Na Venezuela e no Equador, os dramas pessoais de uma rotina sem energia elétrica perderam sua singularidade. Enquanto os brasileiros ainda trocam relatos sobre os apuros do apagão da última terça-feira, cidadãos destes dois países aprendem a reorganizar hábitos que, em tempos de normalidade no fornecimento de eletricidade, são automáticos.
"Não estamos em tempos de jacuzzi", decretou o presidente venezuelano Hugo Chávez. A Venezuela enfrenta atualmente uma seca prolongada, causada pelo fenômeno climático El Niño. Os níveis dos reservatórios foram severamente afetados, forçando o governo a adotar racionamentos de água e de energia e garantir à população que novas usinas hidrelétricas serão construídas.

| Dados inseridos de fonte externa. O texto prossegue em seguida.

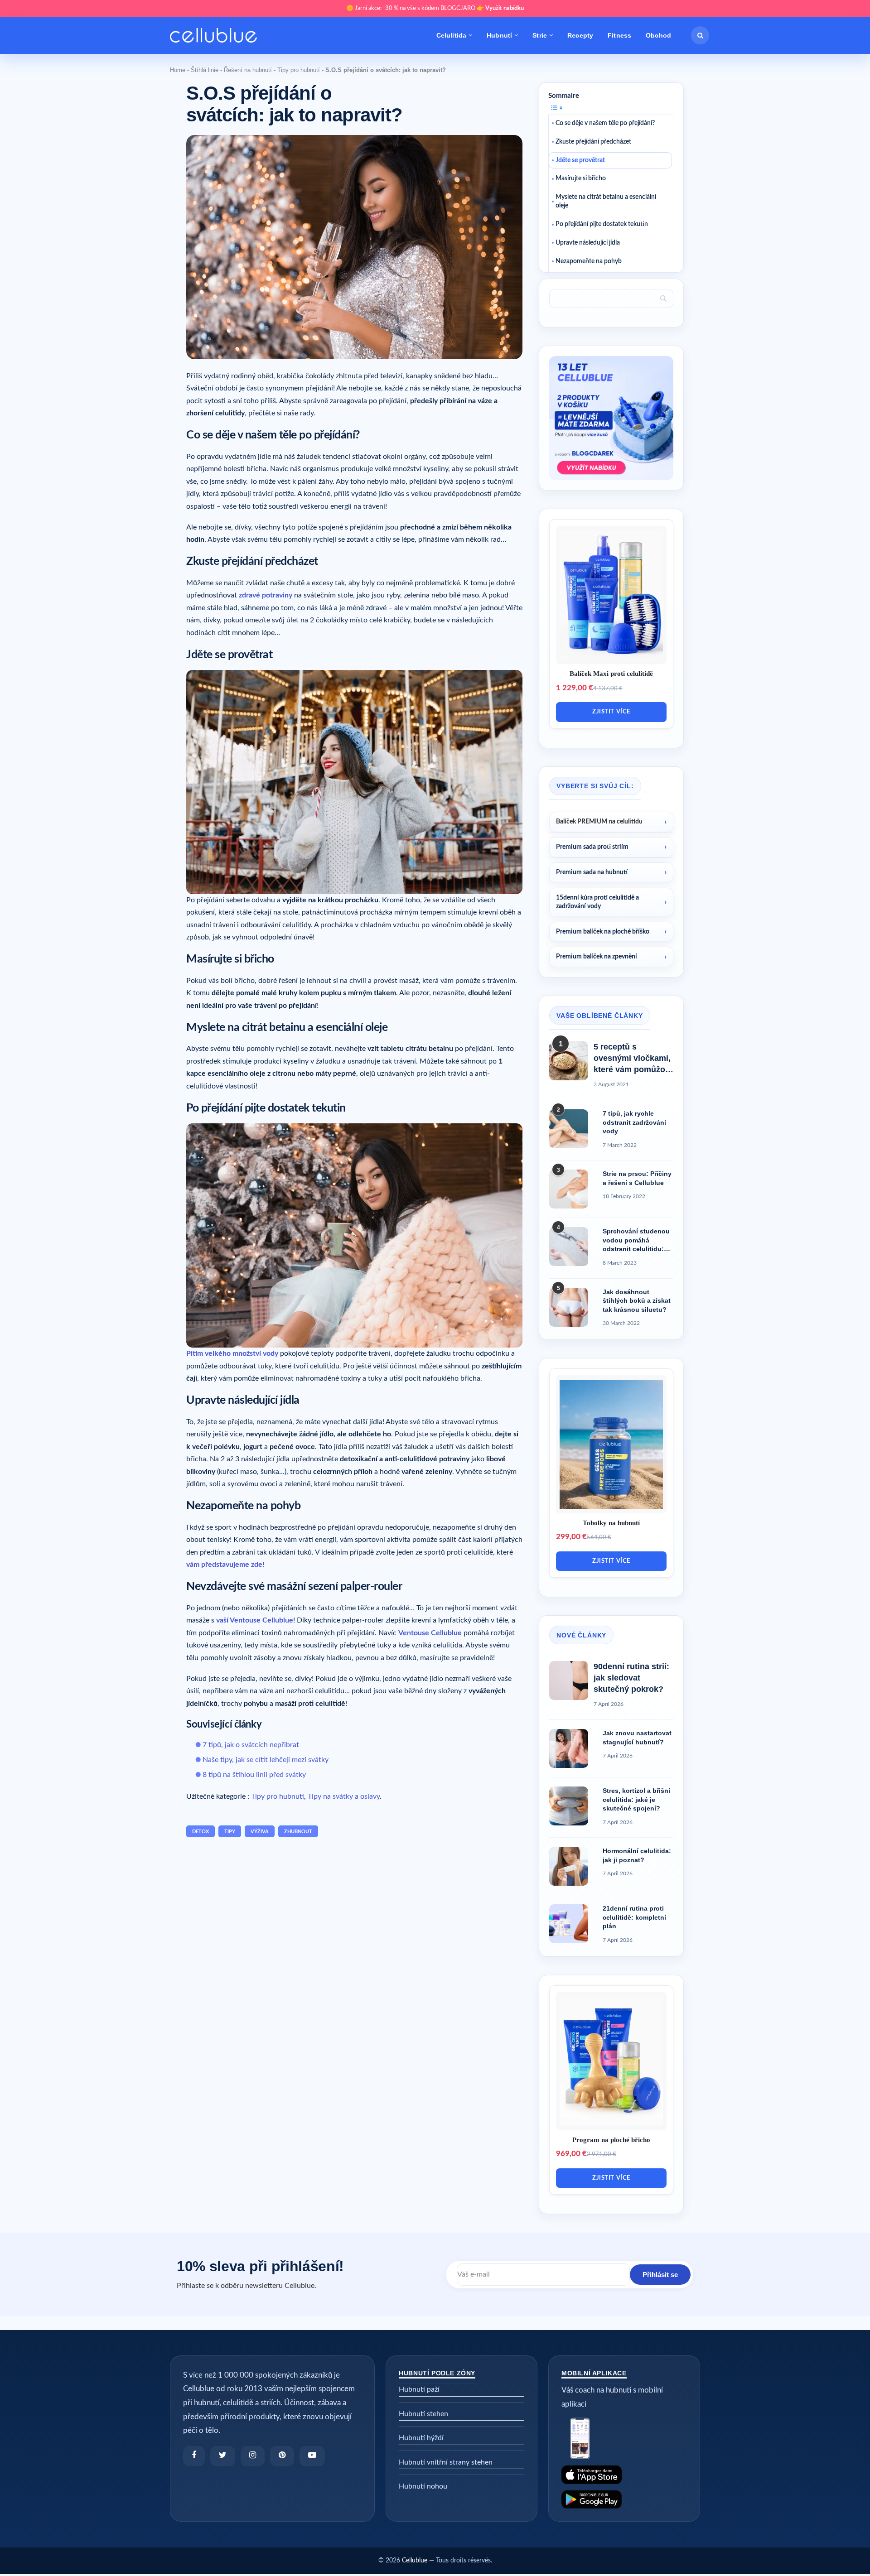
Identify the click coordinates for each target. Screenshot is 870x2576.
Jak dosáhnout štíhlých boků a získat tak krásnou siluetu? (637, 1300)
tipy (229, 1831)
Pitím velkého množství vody (232, 1353)
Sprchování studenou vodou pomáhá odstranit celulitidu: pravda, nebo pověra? (637, 1241)
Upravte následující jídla (588, 243)
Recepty (580, 35)
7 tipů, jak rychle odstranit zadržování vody (634, 1122)
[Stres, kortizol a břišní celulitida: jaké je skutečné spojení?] (568, 1805)
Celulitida (451, 35)
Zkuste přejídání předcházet (593, 142)
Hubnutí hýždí (421, 2437)
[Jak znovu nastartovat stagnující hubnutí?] (568, 1748)
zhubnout (298, 1831)
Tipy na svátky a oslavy (344, 1796)
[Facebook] (194, 2456)
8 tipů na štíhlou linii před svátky (254, 1774)
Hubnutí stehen (423, 2413)
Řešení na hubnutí (248, 70)
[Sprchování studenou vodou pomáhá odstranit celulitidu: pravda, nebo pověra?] (568, 1246)
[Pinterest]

O Equador também sofre uma severa estiagem, que atinge principalmente a região onde está localizada a hidrelétrica de Paute, a mais importante do país. O presidente Rafael Correa se viu obrigado a decretar um "estado de exceção elétrica". Na semana passada, o governo equatoriano iniciou um racionamento compulsório em áreas residenciais, proibiu a realização de eventos à noite e obrigou empresas que possuem geradores de energia a usá-los ininterruptamente.
A eletricidade é um serviço básico, que torna a vida civilizada possível em seus mais diferentes níveis. Da bebida gelada à estabilidade da economia, o fluxo ininterrupto dos watts está diretamente associado à plena sensação de conforto e segurança. Por conta disso, crises energéticas costumam ser vistas com temor pelos governos. Seu impacto na opinião pública é imediato.
As explicações oficiais dos governos da Venezuela e do Equador imputam a crise energética às surpresas do clima. Sem chuvas para encher os reservatórios e fazer as turbinas girarem, tudo o que se pode fazer é esperar.
Para o engenheiro eletricista João Carlos Cascaes, ex-presidente da Copel, as adversidades meteorológicas não podem ser justificativa para a falta de energia, mas, sim, incentivo para investimentos no setor. "Por causa dessa dependência em relação ao clima, um país precisa pensar dez anos à frente ao tratar do desenvolvimento do setor elétrico. Na Venezuela e no Equador, os governos pararam de investir no setor e, por causa disso, agora estão tendo problemas", analisa.
Segundo Cascaes, o crescimento contínuo da demanda por energia exige desenvolvimento idem: "Não existe teto para o consumo de eletricidade. Se, por exemplo, a temperatura da Terra subir ou implantarem metrô e carro elétrico nas grandes cidades, a demanda aumenta. Portanto o planejamento técnico precisa estar dissociado da política. Nunca vai faltar energia se os governos arcarem com o ônus financeiro e de tecnologia".
Ivo Pugnaloni, diretor técnico da Enercons Consultoria em Energia, corrobora a ideia de que o setor de energia elétrica anda alguns passos à frente do desenvolvimento de um país. "O aumento no consumo de eletricidade é descolado do crescimento do PIB. Se uma nação cresce, digamos, 4% ao ano, a demanda energética vai crescer 5,5%", aponta.
Para ele, o modelo é aplicado à Venezuela: "Este país atravessa crescimento acima de 8% e tem uma matriz energética altamente dependente do petróleo. Talvez eles tenham descuidado dos investimentos, e o setor elétrico não é algo que anda sozinho, cresce vegetativamente".
Alternativa
Com as hidrelétricas saturadas e operando muito abaixo da capacidade por causa da seca, Venezuela e Equador recorrem ao petróleo e ao gás, matrizes energéticas mais abundantes, para alimentar termelétricas e geradores caseiros.
Na Venezuela, o consumo de diesel aumentou 8,8% e o de gás natural, 12%, segundo o órgão operador da rede elétrica do país. Os dados se referem ao mês de agosto, os últimos disponíveis. No Equador, a obrigatoriedade do uso de geradores é amparada por subsídios da estatal Petroecuador, que deve inclusive criar créditos de pagamento para facilitar a compra de óleo diesel pelos cidadãos.
Para João Cascaes, as termelétricas devem ficar restritas a um uso complementar, e funcionar como solução paliativa em casos emergenciais. "A vantagem da térmica é que ela entra em funcionamento mais rapidamente, em média três anos após o início da construção, e com investimento menor. Mas elas devem ser consideradas máquinas de prateleira, usadas para cumprir curtos períodos de falta de geração", afirma.
Ivo Pugnaloni aponta como solução ideal a interligação dos sistemas energéticos dos países da América do Sul. "Secas que atingem toda a extensão territorial de um país são evitáveis apenas no Brasil, devido ao seu tamanho. E mesmo assim o Acre é alimentado com energia que vem do Peru. Energia elétrica não tem pátria. Os países do Cone Sul precisam deixar a retórica de lado e realizar parcerias estratégicas", defende.